• Exercises to complete:
A – In the forum thread about the water barrel, how much did the barrel and diverter cost?
B – Reproduce the part of the water barrel thread that begins at the words "## stu_ (27" and stops after "such a high PH?".

• Quoted text:
··········

# Water barrel idea over!!



## Martin cape (27 Apr 2013)

Hi guys, 

Bought a water barrel to collect rain water to use in my tank. Basically to save money as I'm on a meter. 

Turns out though, water company charges £1.53 for 1000 litres. I use 100 litres a week max. So basically 67p a month!! Thought it was miles more than that. I paid £37 for the barrel and diverter! It would take 4.5 years to pay for itself 

Plus, just tested the rain water in the full barrel:

pH - 8.4
dKH - 1.5
dGH - 1.5
Nitrate - 0 ppm
Nitrite - 0 ppm
Ammonia - 0.25 ppm

So basically the rain water is by far worse than my tap water. 

Could have bought some nice new plants or my new powerheads for that money


----------



## sdlra (27 Apr 2013)

Ouch


----------



## stu_ (27 Apr 2013)

Maybe put it up for sale in the classified section 
Seriously though,they keep for years.i've got a spare one that i fill with water from the weekly water changes.Then water my Tomatoes at leisure


----------



## foxfish (27 Apr 2013)

I wonder why your rain water has such a high PH?


----------



## Martin cape (27 Apr 2013)

God knows. I thought that too. Only thing in the barrel is carbon and a white filter floss. It's been rinsed out too.

··········

• Collected data:
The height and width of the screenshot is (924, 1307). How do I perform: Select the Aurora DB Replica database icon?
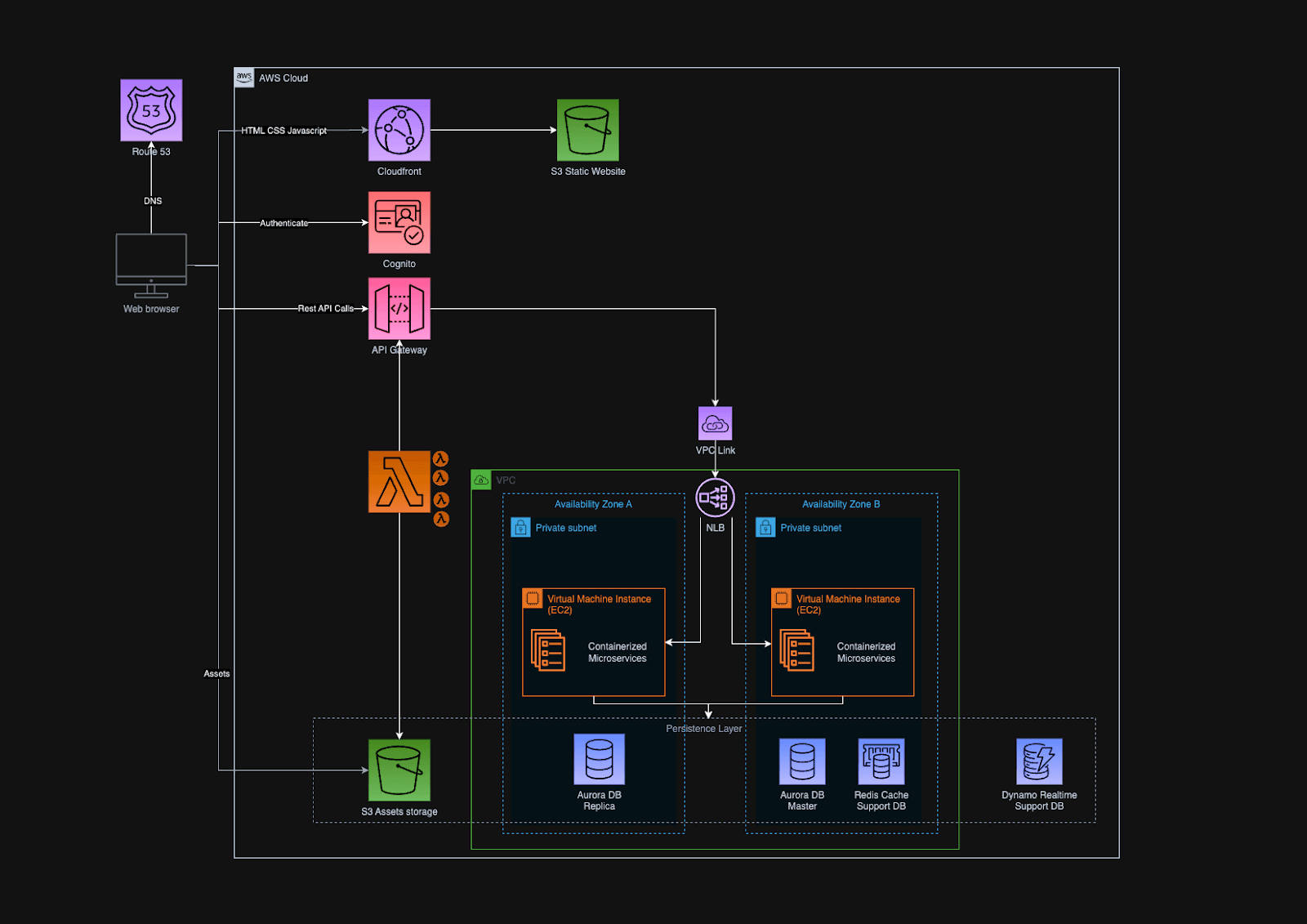point(599,758)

··········

• Exercise solutions:
A – £37

B –
## stu_ (27 Apr 2013)

Maybe put it up for sale in the classified section 
Seriously though,they keep for years.i've got a spare one that i fill with water from the weekly water changes.Then water my Tomatoes at leisure


----------



## foxfish (27 Apr 2013)

I wonder why your rain water has such a high PH?